Baaaaad news for those who love to do the diggin' themselves.  Here's an article from CNN about the Historic Congressional Cemetery over in Washington, which is where many great people from the 1800s are enjoying their final rest.  The guy who cuts the grass there has a very important job: he has several hundred people under him.  There are military nabobs, judges, congressmen, two vice presidents and a Supreme Court justice in that hallowed ground.

And on that hallowed ground was many a weed and unwanted piece of shrubbery.  And poison ivy, the wolfsbane of many a person who goes out among the green stuff.

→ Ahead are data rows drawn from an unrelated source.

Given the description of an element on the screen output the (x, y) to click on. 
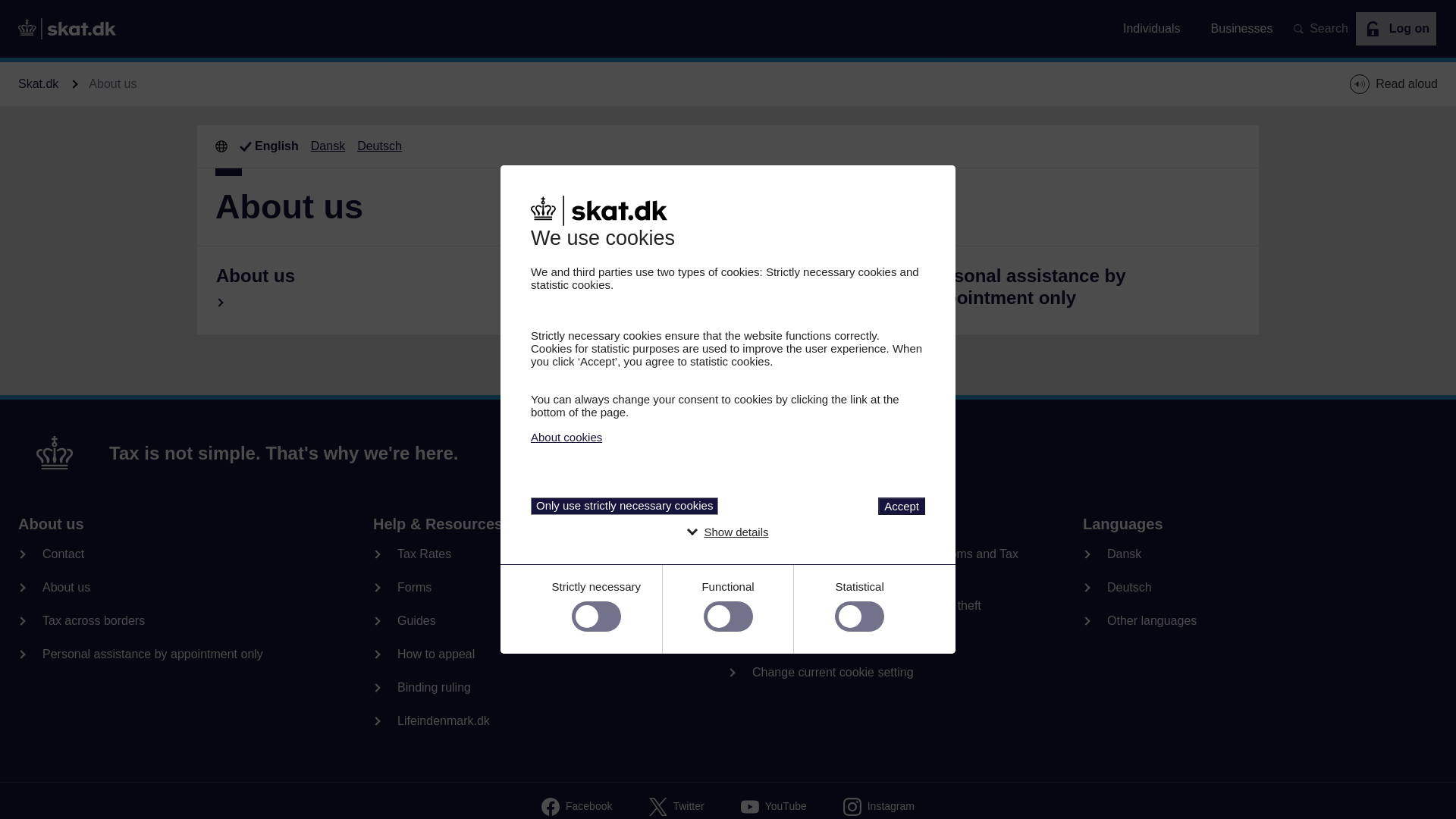
Accept (900, 506)
About cookies (566, 436)
Only use strictly necessary cookies (624, 506)
Show details (735, 531)
Given the description of an element on the screen output the (x, y) to click on. 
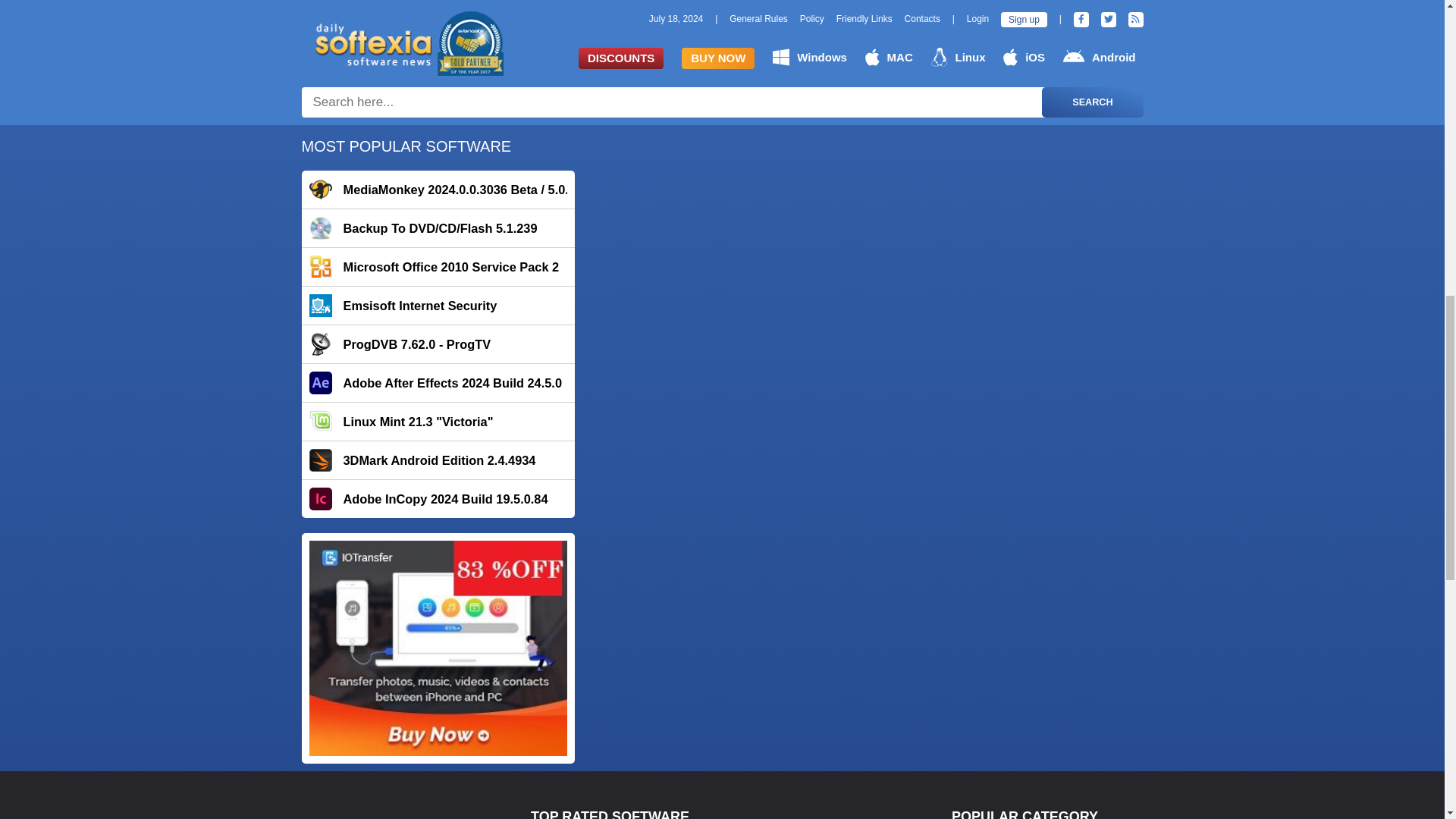
Emsisoft Internet Security (437, 305)
Microsoft Office 2010 Service Pack 2 (437, 266)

I was not surprised when I saw that the cure they found in DC was purely organic.  They brought in a few dozen goats, and they went to town, so to speak, gobblin' the weeds like Steven Seagal at a Golden Corral.  Goats will eat anything green,  and poison oak, ivy, sumac, whatever you're growing, does not bother them.

When I was a kid back in the distant past, my Opie-esque childhood kicked into high gear when our family moved to a Providence, MD.  The yard around the old homestead had been allowed to run to ruin for years.  At four, I was too young to get out there with a hoe (!) and it looked like my father was in for many a backbreaking day, until...the man across the street, who also had chickens and rabbits and a fish pond and other new friends, hooved and otherwise, came over with a couple of goats.  Tethered to the old walnut tree but given the run of the yard, they cleared things out in a jiffy.

Students of World War I history will recall that the White House staff had sheep tending their lawn during the war, freeing the gardening staff for other duties.  The sheep were shorn of their wool, which was auctioned off for the benefit of the Red Cross.

Animals at work - and all they ask is something to eat!